Data shown |

▽

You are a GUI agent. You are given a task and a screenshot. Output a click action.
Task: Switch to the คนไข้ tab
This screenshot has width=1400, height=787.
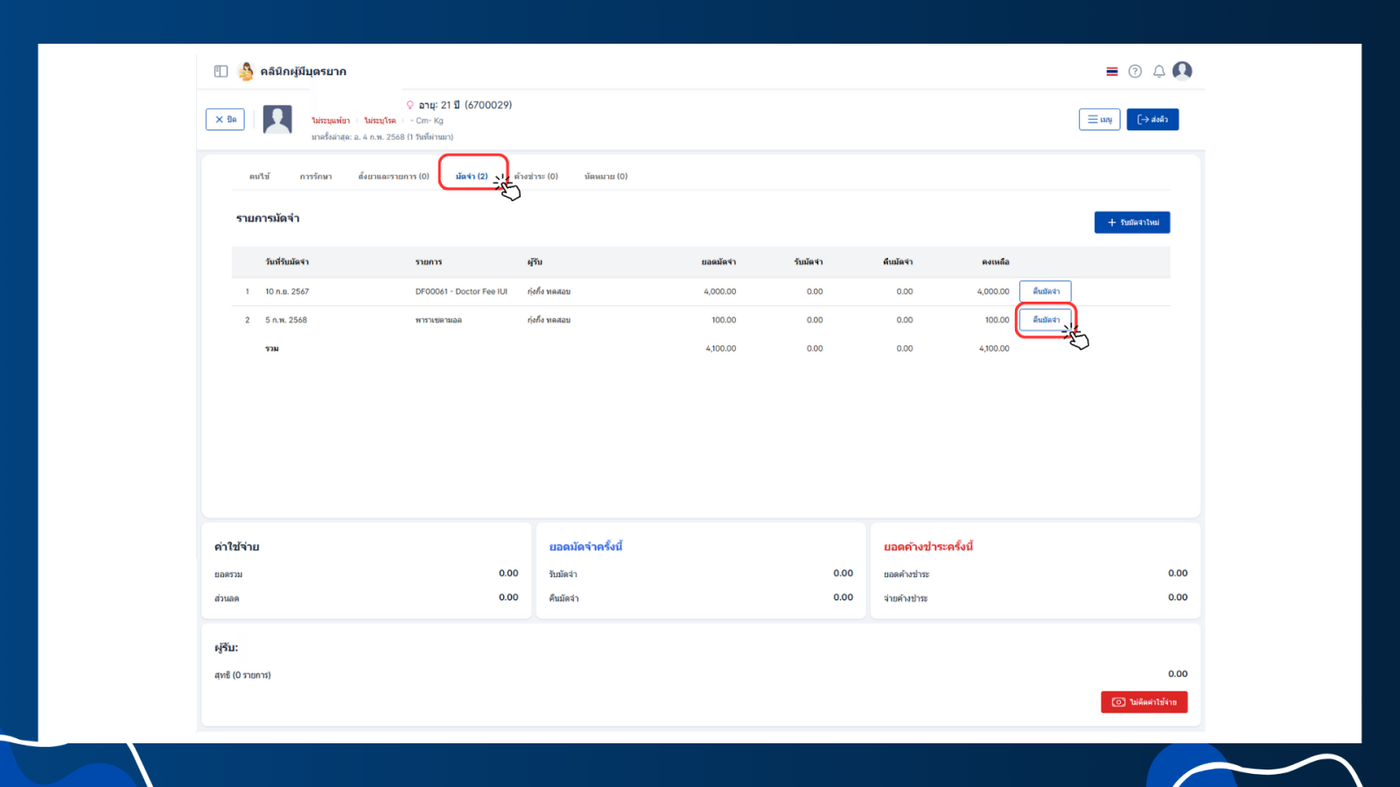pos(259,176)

△
▽

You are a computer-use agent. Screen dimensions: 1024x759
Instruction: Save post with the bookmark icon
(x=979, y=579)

△

Exercise |
Across the data, find each line that has "agent" in it and copy that line.

Output for this exercise |
You are a GUI agent. You are given a task and a screenshot. Output a click action.
You are a computer-use agent. Screen dimensions: 1024x759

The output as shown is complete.